La récente controverse sur la mise en place de l’écotaxe s’est progressivement cristallisée sur le recours au Contrat de Partenariat Public-Privé (PPP), qui une fois encore a réveillé interrogation et méfiance sur le bien-fondé de l’outil. Bien qu’il soit inacceptable de recourir à des opérateurs privés pour lever l’impôt, une réflexion s’engage sur l’utilisation des PPP, qu’il convient de dépassionner pour en modifier les conditions de recours et permettre une stratégie globale d’investissements publics.

Au cœur du débat sur le « ras-le-bol fiscal », la mise en place de l’écotaxe a ensuite attiré les critiques sur les modalités du contrat qui auraient été extrêmement déséquilibrées au détriment de l’Etat et donc de l’ensemble des contribuables. Alors que notre attention se focalise sur le coût plus élevé que la moyenne pour l’État – les arguments qui le justifient sont solides, le choix de recourir à des opérateurs privés pour lever l’impôt pose un vrai problème. En effet, la perception de l’impôt est une mission de l’État depuis la Révolution française, car il est le seul à garantir un système fiscal efficace et transparent pour financer les biens publics, et non plus seulement une certaine partie de la population. Notre État de droit a ainsi pu émerger grâce à la mise en place d’un système de financement stable, faisant du recouvrement de l’impôt une fonction régalienne particulièrement importante pour l’imaginaire collectif. Il est donc tout à fait normal que le choix d’avoir confier à une entreprise privée la collecte de la taxe Écomouv’ ait suscité interrogations et critiques.

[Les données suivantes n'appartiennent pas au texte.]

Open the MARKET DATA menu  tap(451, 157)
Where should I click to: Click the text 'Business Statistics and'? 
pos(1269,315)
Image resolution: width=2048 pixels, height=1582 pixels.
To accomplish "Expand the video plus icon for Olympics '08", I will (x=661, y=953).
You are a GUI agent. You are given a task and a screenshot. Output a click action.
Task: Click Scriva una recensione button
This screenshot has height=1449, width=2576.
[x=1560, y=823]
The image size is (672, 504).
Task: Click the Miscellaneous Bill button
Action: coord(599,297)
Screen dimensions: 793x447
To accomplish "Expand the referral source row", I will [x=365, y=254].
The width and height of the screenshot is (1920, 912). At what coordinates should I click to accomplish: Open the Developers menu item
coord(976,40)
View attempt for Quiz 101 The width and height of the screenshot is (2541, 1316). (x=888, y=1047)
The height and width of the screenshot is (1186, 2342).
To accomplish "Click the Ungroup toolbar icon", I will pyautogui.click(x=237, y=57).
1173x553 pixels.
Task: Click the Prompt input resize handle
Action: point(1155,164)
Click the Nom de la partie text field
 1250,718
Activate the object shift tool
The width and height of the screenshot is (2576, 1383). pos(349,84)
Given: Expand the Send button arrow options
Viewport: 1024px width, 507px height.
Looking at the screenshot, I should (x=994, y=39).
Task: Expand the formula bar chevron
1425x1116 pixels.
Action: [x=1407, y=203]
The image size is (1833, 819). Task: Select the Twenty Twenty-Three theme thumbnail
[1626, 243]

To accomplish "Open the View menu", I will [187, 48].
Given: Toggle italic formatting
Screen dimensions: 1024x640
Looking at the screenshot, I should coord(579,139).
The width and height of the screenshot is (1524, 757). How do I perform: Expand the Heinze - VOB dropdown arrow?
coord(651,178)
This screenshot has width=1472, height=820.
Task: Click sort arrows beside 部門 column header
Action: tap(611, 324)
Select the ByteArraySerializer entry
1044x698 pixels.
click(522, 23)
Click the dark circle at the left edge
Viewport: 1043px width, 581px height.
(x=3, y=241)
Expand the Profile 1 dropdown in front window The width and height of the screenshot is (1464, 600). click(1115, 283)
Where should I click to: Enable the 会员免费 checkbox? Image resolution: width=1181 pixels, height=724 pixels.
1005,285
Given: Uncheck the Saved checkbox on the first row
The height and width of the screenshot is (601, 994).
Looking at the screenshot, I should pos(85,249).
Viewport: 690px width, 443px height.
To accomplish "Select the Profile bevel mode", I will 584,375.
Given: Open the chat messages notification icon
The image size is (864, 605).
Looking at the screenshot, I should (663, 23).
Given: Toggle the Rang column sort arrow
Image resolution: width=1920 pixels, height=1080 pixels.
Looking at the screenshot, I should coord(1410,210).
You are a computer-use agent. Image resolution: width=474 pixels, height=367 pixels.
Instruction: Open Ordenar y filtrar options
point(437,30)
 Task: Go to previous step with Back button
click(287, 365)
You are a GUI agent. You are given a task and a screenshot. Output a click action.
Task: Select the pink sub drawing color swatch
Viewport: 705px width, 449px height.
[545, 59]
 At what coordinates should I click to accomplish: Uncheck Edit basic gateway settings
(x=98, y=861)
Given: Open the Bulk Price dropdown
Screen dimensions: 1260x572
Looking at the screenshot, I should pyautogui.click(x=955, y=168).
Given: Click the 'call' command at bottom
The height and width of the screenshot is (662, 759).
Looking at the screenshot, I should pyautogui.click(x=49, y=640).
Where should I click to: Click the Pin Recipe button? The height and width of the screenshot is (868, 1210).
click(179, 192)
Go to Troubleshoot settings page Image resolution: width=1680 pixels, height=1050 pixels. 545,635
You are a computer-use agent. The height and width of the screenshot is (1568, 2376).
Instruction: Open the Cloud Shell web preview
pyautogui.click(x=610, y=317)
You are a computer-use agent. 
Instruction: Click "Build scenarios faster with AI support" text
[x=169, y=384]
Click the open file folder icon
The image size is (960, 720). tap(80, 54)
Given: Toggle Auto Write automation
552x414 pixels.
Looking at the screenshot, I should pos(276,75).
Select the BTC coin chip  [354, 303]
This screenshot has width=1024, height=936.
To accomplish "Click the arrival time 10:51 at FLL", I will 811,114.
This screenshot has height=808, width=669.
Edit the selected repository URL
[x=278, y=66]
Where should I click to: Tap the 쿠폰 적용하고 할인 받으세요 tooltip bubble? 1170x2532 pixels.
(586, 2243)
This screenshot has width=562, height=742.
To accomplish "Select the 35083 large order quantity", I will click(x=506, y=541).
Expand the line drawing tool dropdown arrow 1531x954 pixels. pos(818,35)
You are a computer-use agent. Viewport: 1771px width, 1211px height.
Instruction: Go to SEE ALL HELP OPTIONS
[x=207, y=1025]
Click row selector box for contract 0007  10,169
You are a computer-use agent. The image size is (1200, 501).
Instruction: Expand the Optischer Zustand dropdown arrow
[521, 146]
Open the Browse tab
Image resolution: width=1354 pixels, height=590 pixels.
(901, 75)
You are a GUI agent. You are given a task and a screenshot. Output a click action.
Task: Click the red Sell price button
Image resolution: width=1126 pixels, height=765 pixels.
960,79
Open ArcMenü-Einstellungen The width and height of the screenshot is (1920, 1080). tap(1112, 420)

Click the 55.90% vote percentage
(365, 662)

Pour autant, il est nécessaire de faire la différence entre la décision politique inacceptable de recourir au privé pour collecter l’impôt, et l’outil du Contrat de Partenariat Public-Privé (PPP)  qui en a permis la mise en œuvre. En effet, dès son introduction en 2004, le PPP fait l’objet d’un débat passionné entre ceux qui voient en l’outil une intervention injustifiée du secteur privé chez la personne publique, et ses promoteurs qui voient dans les PPP la solution miracle à la crise. Tout en rappelant qu’il s’agit d’un outil dérogatoire de la commande publique et que son utilisation représente moins de 5% du total des investissements publics, il convient d’en faire un bilan pragmatique – et non idéologique – au regard des premiers retours d’expérience.

Déjà dans de nombreux secteurs, l’Etat contracte avec le privé pour assurer des services publics. Le PPP n’est pas le seul outil de la commande publique à permettre une gestion déléguée : d’autres types de contrat existent comme la délégation de service public, la concession de service public, etc. Mais très vite, les PPP ont entrainé interrogations et incertitudes. Les principales critiques ont porté sur la possibilité donnée dans un cadre contractuel aux majors du BTP de faire des bénéfices au détriment de la personne publique. A cela, il faut rappeler que la loi du 28 juillet 2008 a ajouté le bilan coût/avantages du projet pour la personne publique comme critère de recours. Et la mise en cause de faire le jeu des majors aux dépens des PME locales doit faire rappeler que les PPP sont souvent de grandes opérations complexes, ce qui implique un accès difficile aux PME quel que soit le mode de la commande publique. Surtout, le PPP est le seul outil de la commande publique faisant de la participation des PME un critère à part entière du choix du titulaire du contrat. En 2011, 25% de la part contractuelle d’exécution a ainsi été confiée aux PME.

Toutefois, malgré l’amélioration progressive de l’encadrement des PPP face aux critiques, plusieurs points restent à améliorer. Les banques n’étant plus en mesure d’obtenir des conditions très favorables de financement, d’autres modalités de financements doivent être mobilisées. D’autre part, le PPP n’est pas un outil qui peut s’appliquer à tous les secteurs. Il doit être fléché vers les domaines où il a fait l’objet d’un succès et éviter les secteurs soumis à une forte mutabilité, comme le secteur hospitalier et médico-social, le domaine des technologies de l’information et de la communication, plus particulièrement les projets à secteur informatique. Enfin, la personne publique doit bénéficier d’une plus grande expertise dans la gestion de ce contrat administratif complexe qui nécessite une solide expertise technique, juridique et financière.

En résumé, le PPP ne doit pas servir de prétexte pour justifier les critiques de choix politiques mal assumés, mais doit faire l’objet d’une réflexion constructive pour permettre à l’Etat d’articuler une stratégie cohérente et solide d’investissements publics.